Text provided
********
Mascara, Queen Of The Beauty Industry, Fends Off Lash Extensions And Falsies

​BENEATH THE SURFACEBELISA SILVA

Until receiving lash extensions from Urban Retreat in Minneapolis a year ago, Kaki Ronning, a health and beauty buyer at e-commerce company Bluestem Brands Inc., struggled constantly with crumbly mascara and the eye irritation it caused. Now, she visits the med spa bimonthly to maintain lustrous lashes without hassle.
“It has literally saved me 30 minutes in the morning. I don’t have to put on mascara and eyeliner. It is one of those things that I will pay a little more for rather than to have to worry about putting mascara on every day, if not twice a day,” says Ronning. “I get a lot of compliments. Everyone always asks me if these are my real lashes.” Her mascara purchases have cratered from eight tubes a year to one to two for bottom-lash application only.  
Akindra Daniels, a senior internal audit manager for New York hedge funds, is a kindred spirit in moving on from mascara. Until seven years ago, when she became a client of The Lash Gallery, Daniels tried countless mascara from brands as varied as Chanel and Maybelline, and never liked any. The lash extensions perform how she’d hoped mascara would, and she’s happy to pay for lash sets monthly to avoid disappointing tubes of lash lacquer.

“Mascara and fake lashes are a mess, and extensions are very clean, and you get what you want from volume to shape,” says Daniels. Her mascara hunting is history.  “It would have to be magic,” laughs Daniels of a mascara that would reverse her extension dependence. “In one stroke, it would have to look exactly like my lash extensions, and I’m telling you, I’ve never found it.”
Mascara, beauty industry royalty that’s perennially reigned over makeup shelves, is facing insurgents in the lash-enhancing territory. These insurgents are winning over the eyelids of women not afraid to abandon tried-and-true products for high-octane replacements. On city streets, social-media feeds and dating apps, lash extensions and falsies are what’s getting noticed with mascara often meek in comparison. If not a revolution, then certainly a mascara protest is taking place in leading beauty circles.

Mascara isn’t giving up its noble status without a fight, of course. The toothy wand has stayed a beauty staple as sales of other cosmetics items rise and fall with seasons, consumer habits and trends. According to The NPD Group, mascara was the most commonly bought color cosmetic over the last three years and is the second largest product sub-category within the eye makeup category, capturing a quarter of sales. Almost 80% of makeup users wear mascara.
********
Dataset records
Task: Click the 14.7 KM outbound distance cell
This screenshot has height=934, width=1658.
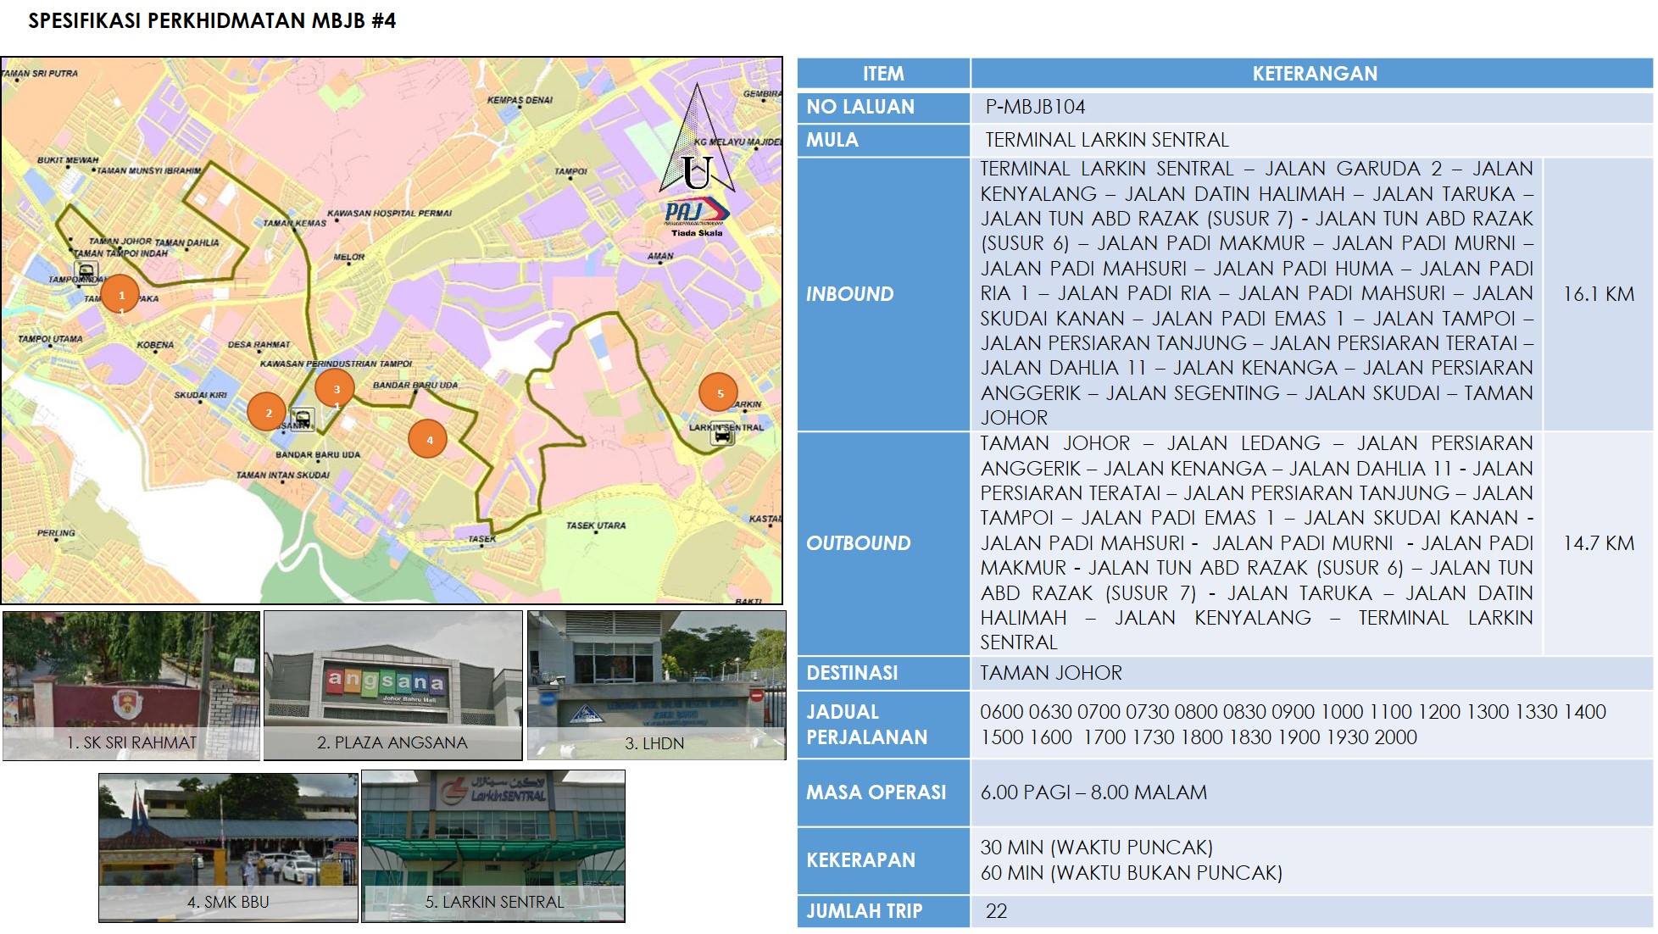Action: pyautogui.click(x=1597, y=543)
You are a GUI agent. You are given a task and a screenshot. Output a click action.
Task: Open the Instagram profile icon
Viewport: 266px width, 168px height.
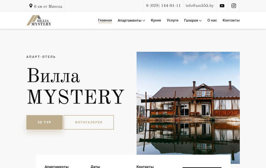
********
Work to do
(a) Please lay out, as a numbered list, the lines of the records from the one holding "You are a GUI" through the end of the records, inclusive. Skip blank lines and leave the pictures out.
(b) Carry on the article about mascara and lash extensions after its last sentence.

Answers to the exercise
(a)
1. You are a GUI agent. You are given a task and a screenshot. Output a click action.
2. Task: Open the Instagram profile icon
3. Viewport: 266px width, 168px height.

(b)
Mascara’s popularity stems from affordability, ubiquity, ease, universality and distaste for puny lashes. Nearly 70% percent of mascara customers repurchase mascara two to five times annually. But convenience, mascara mishaps, a desire for bold looks and social media influencer recommendations are propelling women like Ronning and Daniels to turn to mascara alternatives. Interest in lash extensions, regularly priced above $100 for a set that lasts about a month, is skyrocketing (check out the lash extension destinations spreading across the country such as The Lash Lounge and Amazing Lash Studio), and false lashes are proliferating on peepers.
Mascara sales haven’t been affected substantially by substitute lash enhancers yet, but numbers show slippage. For the 12 months ending June 2017, growth of mascara sales, which totaled $566 million in the prestige market domestically, slowed to 8% from 12% in the similar prior period. Although U.S. prestige sales of false eyelashes, at $16.8 million, aren’t as dramatic as their impact on faces, they jumped 9% to best mascara growth in the most recent 12-month span. The fake eye fringe market has made an impression.

Making a serious dent in the sales of a cosmetic giant would take a full-scale consumer revolt. Larissa Jensen, executive director and beauty industry analyst at The NPD Group, suggests supremely creative launches are required for falsies to contend with mascara. However, she detects market shifts in favor of mascara rivals. “Consumers are demanding procedures that are semi-permanent, worth the money and fit their busy lifestyles as opposed to applying the same product every day,” says Jensen, adding that 85 percent of makeup users seek long-wear options.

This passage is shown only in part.